The most appropriate software and data format for the long-term usability of data, may be different from that used during the majority of the research project. Despite the backward compatibility of many software packages to import data created in previous software versions, and the interoperability between competing popular software programs, the safest option to guarantee long-term data access and interoperability is to convert data to standard formats that most software is capable of interpreting, and that are suitable for data interchange and transformation. This typically means using non-proprietary, open or standard formats such as OpenDocument Format (ODF), ASCII, tab-delimited format or comma-separated values (csv) as opposed to proprietary ones.
It is therefore important to consider whether research data used during the project will need to be converted to a non-proprietary, open format for long-term re-use before the end of the project. If so, the resource will need to be factored in and activities planned.
A range of different file formats are available for storing data. Much research data is stored in tabular format, i.e. two-dimensional files (rows and columns), where each row represents a measure identification (like time or location the measure was taken), and each column represents a variable (also called feature or attribute) being measured (e.g. temperature, wind speed, water level, etc).
The most common file format for tabular data is the Comma Separated Values (CSV), which is a simple file format that can be read by most software. The CSV format is usually recommended because you can use different tools to read the files, like Notepad and Excel, and it offers a high level of security because it is not easily corrupted.
Another option that offers the ability to provide more information is the JavaScript Object Notation (JSON) format. Unlike CSV, it allows users to create hierarchies between the data, which is useful for storing huge amounts of data efficiently and provides scalability and support to relational data.
Sometimes, however, users don’t want to be dependent on software and hardware tools to store and transfer data. For this, they can use the Extensible Markup Language (XML) structure, which allows data to be processed by any application, whatever the platform is.
Is it FAIR?
The choice of file formats can influence how FAIR research data are. File formats that are more likely to make research data Interoperable and Re-usable in the future are:
- Non-proprietary
- Open, documented standard
- Common usage by research community
- Standard representation (ASCII, Unicode)
- Unencrypted
- Uncompressed
In order to make data FAIR, for long-term management non-proprietary formats are best e.g., csv rather than xls (MS Excel). The NERC Data Centres can accept other formats e.g., ESRI ArcGIS. For more information, please contact your assigned NERC Data Centre. The NERC Data Centre and the project Data Manager should agree in advance the format each dataset needs to be in when transferred for curation.
Note this does not dictate what format researchers will use for other purposes during the lifetime of the project.
Choosing a format for the data in a project
Ask yourself these questions about your chosen data format:
- Is this a standard data format widely used by researchers in this field?
- If not, why are you using a non-standard format?
- There is no standardised format for this data type
- It is optimised for processing speed and/or volume
- What other reason do you have for not using a standard file format for this type?
- Does this data format enable sharing and long-term archiving?
- If not, will you need to convert to a file format more suitable for archiving later?

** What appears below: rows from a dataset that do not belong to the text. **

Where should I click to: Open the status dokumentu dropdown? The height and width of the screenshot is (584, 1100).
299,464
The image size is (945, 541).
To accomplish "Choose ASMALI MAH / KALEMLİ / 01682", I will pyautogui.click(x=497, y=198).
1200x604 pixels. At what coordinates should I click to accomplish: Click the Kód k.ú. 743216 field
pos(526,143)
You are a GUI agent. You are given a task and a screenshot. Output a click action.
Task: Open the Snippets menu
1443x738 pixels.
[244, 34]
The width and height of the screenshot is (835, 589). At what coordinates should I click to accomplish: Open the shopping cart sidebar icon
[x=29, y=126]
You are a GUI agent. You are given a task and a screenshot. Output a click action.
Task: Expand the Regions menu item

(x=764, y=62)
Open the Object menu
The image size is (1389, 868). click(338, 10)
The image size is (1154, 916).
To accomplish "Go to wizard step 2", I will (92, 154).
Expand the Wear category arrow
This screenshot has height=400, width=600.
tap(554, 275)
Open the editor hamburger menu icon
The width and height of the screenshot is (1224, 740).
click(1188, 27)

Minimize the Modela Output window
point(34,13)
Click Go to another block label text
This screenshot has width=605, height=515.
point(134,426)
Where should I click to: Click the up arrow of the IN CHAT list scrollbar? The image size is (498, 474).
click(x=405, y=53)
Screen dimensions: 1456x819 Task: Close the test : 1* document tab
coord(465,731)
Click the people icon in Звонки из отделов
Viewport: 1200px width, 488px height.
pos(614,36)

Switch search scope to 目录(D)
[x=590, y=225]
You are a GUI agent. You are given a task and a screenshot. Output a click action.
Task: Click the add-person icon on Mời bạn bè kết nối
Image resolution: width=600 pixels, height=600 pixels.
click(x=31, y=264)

- Is the chosen data format completely described? Will other researchers be able to understand and use the data?
Spatial data
If you are dealing with spatial data, there are several different ways your data can be stored, and that will depend on the nature of your data. It could be made by a regular grid of pixel values (Raster), of which the most common format is the GeoTIFF; or it could be comprised of vertices and paths denoting points, lines or polygons, of which common formats include GeoPackage or SpatiaLite. It’s also common ( e.g. for global coverage data) that a single file represents information varying in space and time (3-dimensional matrices). This can be represented using the NetCDF format. Many other formats can also be used for spatial data.